The Cache Hierarchy contains the MMU that contains TLB Translation Entries that map a Virtual Page to a Physical Page. The External Cache comprises External Cache Lines that may contain External Cache Sub-Blocks. The Level One Cache comprises Level One Cache Lines. To simplify this explanation, assume that the machine has only one size for every one of the Cache Hierarchy Components; however, Dataspace Profiling handles an arbitrary number of sizes.

Each Color shows an association among Categories of Machine Resources. For example, A TLB Entry will map Virtual Memory Pages to Physical Memory Pages. Dataspace Profiling manages this association for you with the Object Definitions. When a cost occurs in filling the TLB Entry, Dataspace Profiling automatically manages which Virtual Memory Page and which Physical Memory Page was affected.

The Colors let you gain Insight from one Machine Category to another. Filter on one Category, and change Perspective to the corresponding Category of the same Color. Filtering among Categories enables you narrow down a bottleneck.

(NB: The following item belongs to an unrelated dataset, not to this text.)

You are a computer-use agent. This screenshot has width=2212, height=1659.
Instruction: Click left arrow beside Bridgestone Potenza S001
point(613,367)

In my example, one Category is the Program View of Memory (Virtual Page), another is the Hardware View of Memory (Physical Page), and the third is the Hardware View for the Cache Hierarchy, the TLB Entry. List the Virtual Pages using this TLB Entry? (Filter by TLB Entry, view by Virtual Pages.) Which Physical Page is mapped by this Virtual Page? (AND Filter by the Virtual Page, view by Physical Page).

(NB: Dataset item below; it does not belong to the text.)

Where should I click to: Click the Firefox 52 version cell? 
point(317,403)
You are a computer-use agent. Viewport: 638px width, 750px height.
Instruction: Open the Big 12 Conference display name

For another example, observe your Application from the Perspective of Processor Boards. For the Processor Board using the most time, which Memory Boards does this Processor Board use? Note the Colors above, we can find out by filtering on the Processor Board; and changing Perspective to the Memory Boards. Dataspace Profiling provides you the answer!

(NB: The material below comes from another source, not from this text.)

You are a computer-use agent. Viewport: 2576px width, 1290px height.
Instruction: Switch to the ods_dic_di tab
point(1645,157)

You can continue to gain Knowledge about your Application by repeating this process, drilling deeper. By Filtering by a Memory Board AND a Processor Board, you gain Knowledge of which other objects in the machine are using both.

For example, repeated AND Filtering allows powerful observations. From which Threads inside which Processes running on what Processors, using which Type Definitions and which Virtual Memory Addresses that were placed on which remote Memory Board, and at what Time during the Application execution.

In my previous blog entry, I walked you through a series of Insights gained through Dataspace Profiling Technology. Now you gain the Knowledge whether the Virtual Addresses are heavily shared (many Processes with one Virtual Memory per Physical Memory or Cache Structure), or they are falsely shared and we have a conflict (many Virtual Memories to one Physical Memory; or many Physical Memories to one Cache Structure). We know which Virtual Addresses, Virtual Pages, Processes, Threads, User-Defined Structures, Functions are affected. You now have the Knowledge. You can Act through Knowledge.

Dataspace Profiling – Look Inside the Machine!